タイトルだけを聞くと、何かノンフィクションか学術書のように感じますが、これが『野生の探偵たち』や『2666』などのボラーニョのはじめて刊行された小説。
ただ、これは普通の小説ではありません。架空の「アメリカ大陸のナチ文学」者の人物事典となっているのです。
ヒトラーと出会って子どもたちと写真をとったアルゼンチンの女流詩人・エデルミラ・トンプソン・デ・メンディルセからはじまって、ナチへの親和性を持つ文学者、ファシスト的な文学者が紹介されていきます。例えば、壮大な〈第四帝国のサガ〉シリーズで成功を収めるアメリカのSF作家、ボカ・ジュニアーズのフーリガン集団を率いるアルゼンチンの詩人兄弟などです。
事典の形式をとっているので、それぞれの人物の人生が基本的に淡々と説明されていきます。人物によっては2、3ページほどの説明があるだけです。
ただ、何人かの人物に関しては短編小説のような巧さでその人生を描いています。人生とたんたんと描くことに関してはボラーニョの邦訳された最初の作品でもある『通話』を読んだ時にも感じたのですが、この『アメリカ大陸のナチ文学』にも生きています。
また、姿を消した詩人について語る部分に関しては『野生の探偵たち』を思い起こさせます。
それにしても、なぜ「アメリカ大陸のナチ文学」というコンセプトなのか?
実は、ラテンアメリカとナチの関係というものには深いものがあって、アイヒマンが潜伏していたのもアルゼンチンでしたし、アルゼンチンの暗黒小説でもあるカルロス・バルマセーダ『ブエノスアイレス食堂』では、ドイツの敗戦と共に軍資金を持ってアルゼンチンに現れたUボートのエピソードが描かれていました(実際にアルゼンチンに逃げたUボートもあった)。
第2次世界大戦におけるヨーロッパの戦いに参戦したラテンアメリカの国はありませんでしたが(日本が参戦すると連合国側に立って参戦するラテンアメリカの国が出てきた)、ラテンアメリカ諸国の宗主国であったスペインはフランコによる独裁が長く続きましたし、アルゼンチンのペロンは旧ドイツの軍人などを匿いました。また、ボラーニョの故国であるチリではピノチェトという右翼的な独裁者が現れています。

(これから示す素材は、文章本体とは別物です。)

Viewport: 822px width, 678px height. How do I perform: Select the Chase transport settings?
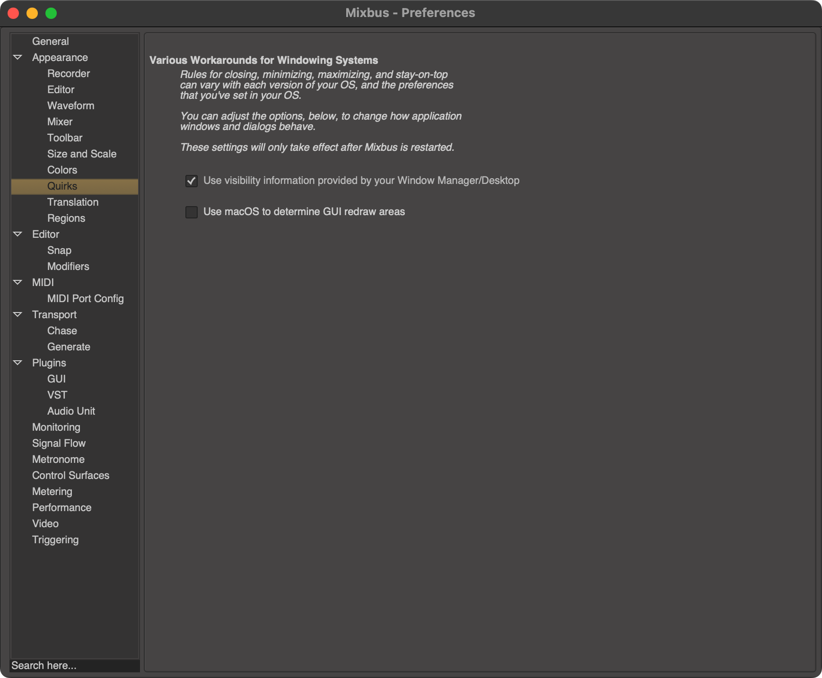point(62,330)
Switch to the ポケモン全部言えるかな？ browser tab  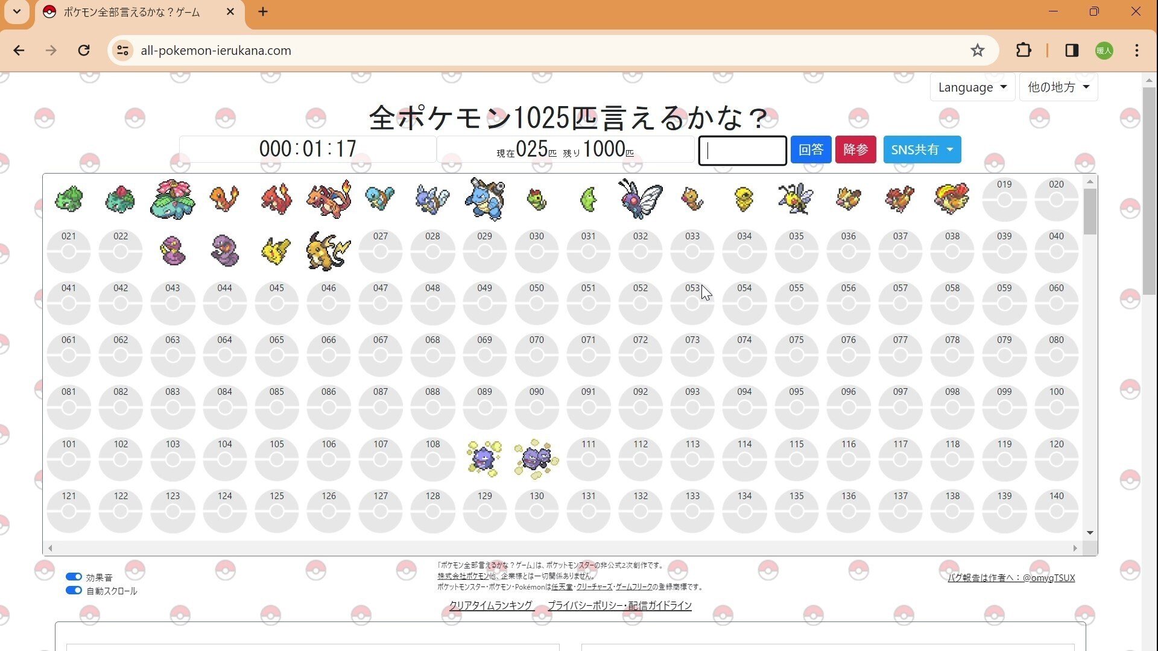(x=130, y=11)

つまり、アメリカ大陸にはナチやファシズムといったものとの親和性があるというのがボラーニョの見立てなのでしょう(この事典の中には、合衆国の文学者も含まれており、必ずしもラテンアメリカに限られていなし)。
そして、この本の最後のエピソード「忌まわしきラミレス=ホフマン」では、今までの事典形式から打って変わって、ボラーニョ本人が登場する「小説」的な構成になります。
詩人でありパイロットであり、そしておそらく猟奇的な殺人者であるラミレス=ホフマン。彼の謎を追って展開されるこのエピソードは『2666』を思わせるもので、「悪」や「暴力」そのものを描こうとする著者の姿勢が現れたものになっています。
『2666』のテーマは早くもこの『アメリカ大陸のナチ文学』で登場しているのです。
そういった意味でも『2666』を読んだ人はもちろん楽しめると思いますし、また、大作『2666』を読む前にそのテーマをつかむために読んでもいいと思います。ボラーニョの才能を感じさせる作品です。